Physical characteristics
- • location: Central Yakutian Lowland
- • coordinates: 64°55′12″N 122°17′10″E﻿ / ﻿64.92000°N 122.28611°E
- • elevation: ca 208 m (682 ft)
- Mouth: Lena
- • coordinates: 64°27′13″N 125°30′34″E﻿ / ﻿64.45361°N 125.50944°E
- Length: 357 km (222 mi)
- Basin size: 5,130 square kilometres (1,980 mi^{2})

Basin features
- Progression: Lena→ Laptev Sea

= Tympylykan =

River in Yakutia (Sakha Republic), Russia

The Tympylykan (Тымпылыкан, Тымпылыкаан, Tımpılıkaan) is a river in the Sakha Republic (Yakutia), Russia. It is a left tributary of the Lena. Its length is 357 km and the area of its basin is 5130 km2.

The basin of the Tympylykan falls fully within the Central Yakutian Lowland. It flows across the Kobyaysky and Vilyuysky districts. The banks of the river are uninhabited.

==Geography==
The Tympylykan originates in an area of swamps and small lakes of the Central Yakutian Lowland. It flows first in a SSE direction and then roughly southeastwards to the south of the Linde within a wide floodplain. Towards the last stretch of its course it bends and flows northeastwards, meandering among marshes and lakes.

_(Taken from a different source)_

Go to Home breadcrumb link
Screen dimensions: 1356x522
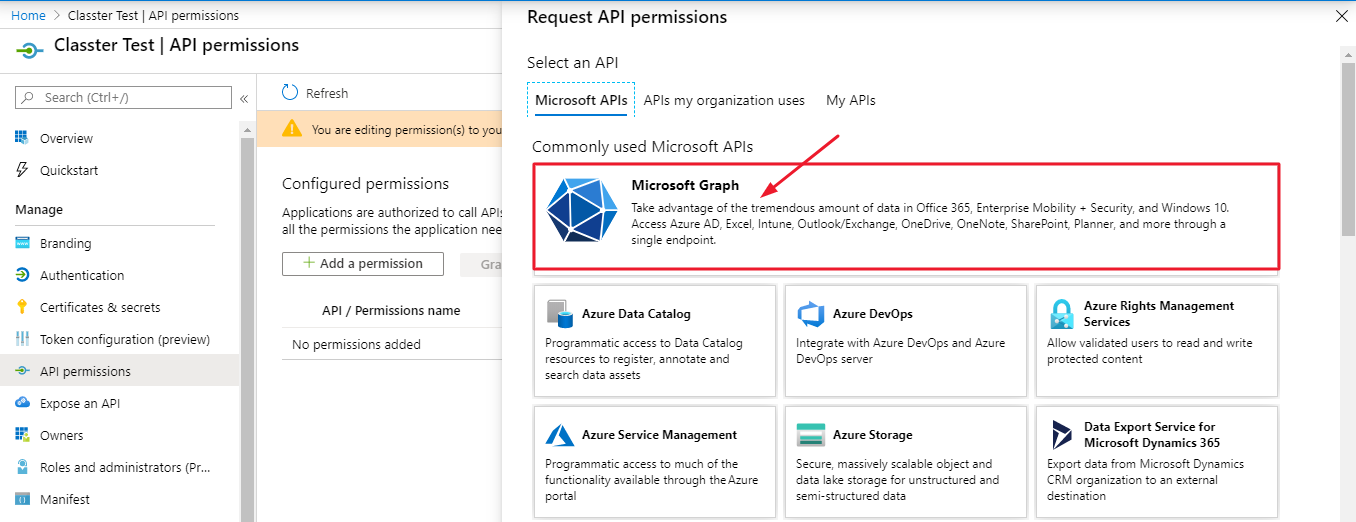point(28,15)
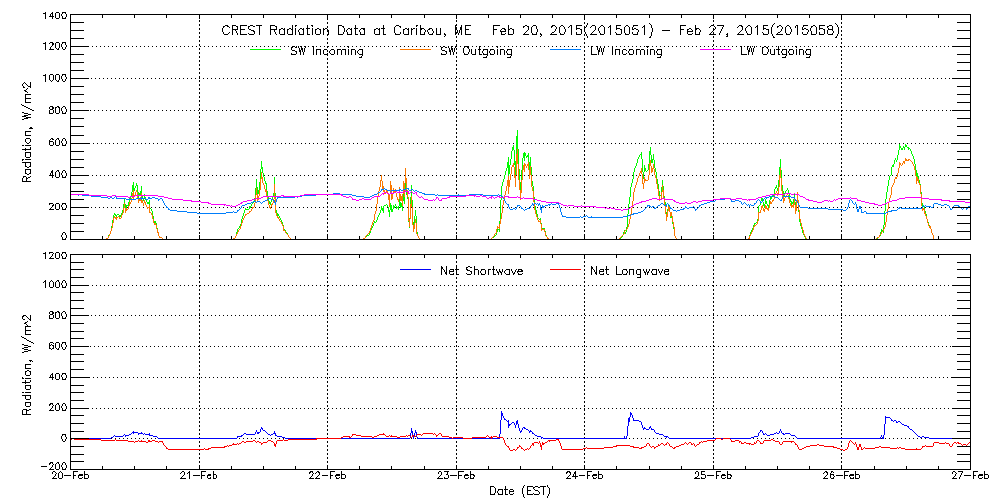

Finally it meets the left bank of the Lena 1086 km upstream of its mouth in the Laptev Sea. The Lyapiske has its mouth roughly on the opposite side of the Lena.

The main tributaries of the Tympylykan are the 74 km long Achchygyi-Tympylykan and 66 km long Konkyus-Mande from the left, as well as the 52 km long Yogdyonyu from the right.